话音落下,会议室里没人接话。
其他几位专家虽然没说话,但脸上的表情和孙教授也差不多。
他们已经被那些竹简折磨得快要崩溃,现在上面派来的救兵,却是个像来郊游的年轻人。
钱理面露尴尬,正要开口解释。
江枫却笑了。
他没有理会孙教授的指责,环视会议室,最后看向角落里的一个年轻人。
那个年轻人二十多岁,穿着研究员的白大褂,独自坐在一个靠墙的椅子上。
他低着头,双眼无神地盯着地面,脸色苍白,一动不动。
江枫指着那个年轻人,问孙教授。
“这位,就是你们说的三个病号之一吧?”
孙教授一愣,没料到他会突然问这个。
没等他回答,江枫径直开口:“他不是疯了。”
“他是听得太多,脑子宕机了。”
会议室里所有人都怔住了。
宕机?这是什么形容?
江枫没管他们的反应,继续解释。
“你们的电脑,同时打开几百个软件,运行超高负荷的程序,会怎么样?”
“会卡死,会蓝屏,会烧掉CPU。”
江枫指着那个呆滞的年轻人。
“他现在就是这个状态。那批竹简,就是一种超高负荷的程序,直接灌进了他的脑子里。他的大脑为了自我保护,只能选择强制关机。”

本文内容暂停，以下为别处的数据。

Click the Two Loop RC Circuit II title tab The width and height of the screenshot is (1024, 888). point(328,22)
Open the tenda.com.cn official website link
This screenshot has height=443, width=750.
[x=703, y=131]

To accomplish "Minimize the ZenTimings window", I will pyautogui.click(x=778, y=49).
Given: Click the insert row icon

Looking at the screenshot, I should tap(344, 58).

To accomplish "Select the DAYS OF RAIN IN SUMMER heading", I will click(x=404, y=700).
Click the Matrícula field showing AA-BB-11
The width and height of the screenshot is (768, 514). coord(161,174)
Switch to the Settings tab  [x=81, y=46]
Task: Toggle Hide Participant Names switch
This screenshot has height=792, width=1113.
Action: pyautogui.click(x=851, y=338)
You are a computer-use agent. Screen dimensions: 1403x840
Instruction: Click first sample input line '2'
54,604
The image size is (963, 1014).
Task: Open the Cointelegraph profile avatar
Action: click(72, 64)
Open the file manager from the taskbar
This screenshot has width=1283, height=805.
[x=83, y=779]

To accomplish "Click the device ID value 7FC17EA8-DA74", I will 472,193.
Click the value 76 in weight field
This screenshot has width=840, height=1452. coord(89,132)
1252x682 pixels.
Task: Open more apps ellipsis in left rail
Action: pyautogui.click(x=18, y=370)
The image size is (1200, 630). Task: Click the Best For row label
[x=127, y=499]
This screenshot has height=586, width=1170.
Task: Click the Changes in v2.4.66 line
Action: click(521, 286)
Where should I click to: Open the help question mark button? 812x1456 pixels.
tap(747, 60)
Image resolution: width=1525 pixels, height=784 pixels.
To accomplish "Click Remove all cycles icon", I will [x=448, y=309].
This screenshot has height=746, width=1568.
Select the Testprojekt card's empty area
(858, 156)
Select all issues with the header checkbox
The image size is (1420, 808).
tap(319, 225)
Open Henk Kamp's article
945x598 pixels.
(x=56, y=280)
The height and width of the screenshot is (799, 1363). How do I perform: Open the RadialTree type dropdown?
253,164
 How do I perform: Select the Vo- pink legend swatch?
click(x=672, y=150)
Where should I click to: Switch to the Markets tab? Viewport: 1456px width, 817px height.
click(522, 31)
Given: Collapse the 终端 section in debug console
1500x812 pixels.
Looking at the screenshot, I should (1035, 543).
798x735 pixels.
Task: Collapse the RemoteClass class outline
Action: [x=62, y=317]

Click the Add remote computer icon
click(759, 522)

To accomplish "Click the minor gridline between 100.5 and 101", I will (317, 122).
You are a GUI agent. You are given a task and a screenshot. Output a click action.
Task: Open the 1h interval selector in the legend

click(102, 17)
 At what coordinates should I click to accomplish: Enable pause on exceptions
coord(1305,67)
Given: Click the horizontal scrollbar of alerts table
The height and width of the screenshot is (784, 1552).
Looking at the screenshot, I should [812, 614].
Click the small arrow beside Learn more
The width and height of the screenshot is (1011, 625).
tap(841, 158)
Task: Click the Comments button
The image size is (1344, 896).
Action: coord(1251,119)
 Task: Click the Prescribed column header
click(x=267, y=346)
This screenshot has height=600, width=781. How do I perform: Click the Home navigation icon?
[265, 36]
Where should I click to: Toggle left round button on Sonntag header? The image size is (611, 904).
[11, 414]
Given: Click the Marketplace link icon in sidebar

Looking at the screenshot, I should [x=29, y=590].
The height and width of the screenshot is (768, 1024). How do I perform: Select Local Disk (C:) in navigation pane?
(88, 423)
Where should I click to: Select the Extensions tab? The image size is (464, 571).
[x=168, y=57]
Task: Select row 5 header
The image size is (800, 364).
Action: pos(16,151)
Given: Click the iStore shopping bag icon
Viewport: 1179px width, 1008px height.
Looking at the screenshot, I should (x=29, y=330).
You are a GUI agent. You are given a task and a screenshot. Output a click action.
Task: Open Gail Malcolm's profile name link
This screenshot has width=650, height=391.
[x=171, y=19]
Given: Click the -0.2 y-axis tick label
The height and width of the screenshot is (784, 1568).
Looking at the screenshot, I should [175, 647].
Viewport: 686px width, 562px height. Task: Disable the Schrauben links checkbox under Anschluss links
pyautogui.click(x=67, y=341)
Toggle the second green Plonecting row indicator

这番用计算机科学做的解释,让在场的专家都陷入了沉默。
“你们最好把他隔离起来,单独关在一个完全安静的房间里。”江枫说。
“不然,他这台死机的电脑,会通过一种你们理解不了的局域网,把病毒传染给你们。”
“到时候,你们就会跟他一样,一个接一个地变成安静的人形摆件。”
这番话一出,离墙角最近的几人,不自觉地把椅子往外
;挪了挪。
孙教授被江枫这套歪理邪说气得嘴唇发抖,正要发作。
江枫却没再给他机会。
他溜达到会议室的饮水机旁,给自己接了满满一杯温水。
然后,在所有人注视下,他从口袋里掏出一个小小的圆柱形筒子,从里面磕出一片白色的药片,扔进了水杯里。
滋啦——
泡腾片在水中翻滚,升腾起细密的气泡。会议室里只剩下这滋啦声。
江枫就这么拿着杯子,看着气泡升腾。
这副悠闲散漫的态度,让孙教授火气更盛。
“你!”他指着江枫,气得说不出话。
“孙教授,冷静。”钱理赶紧上前,按住他的肩膀。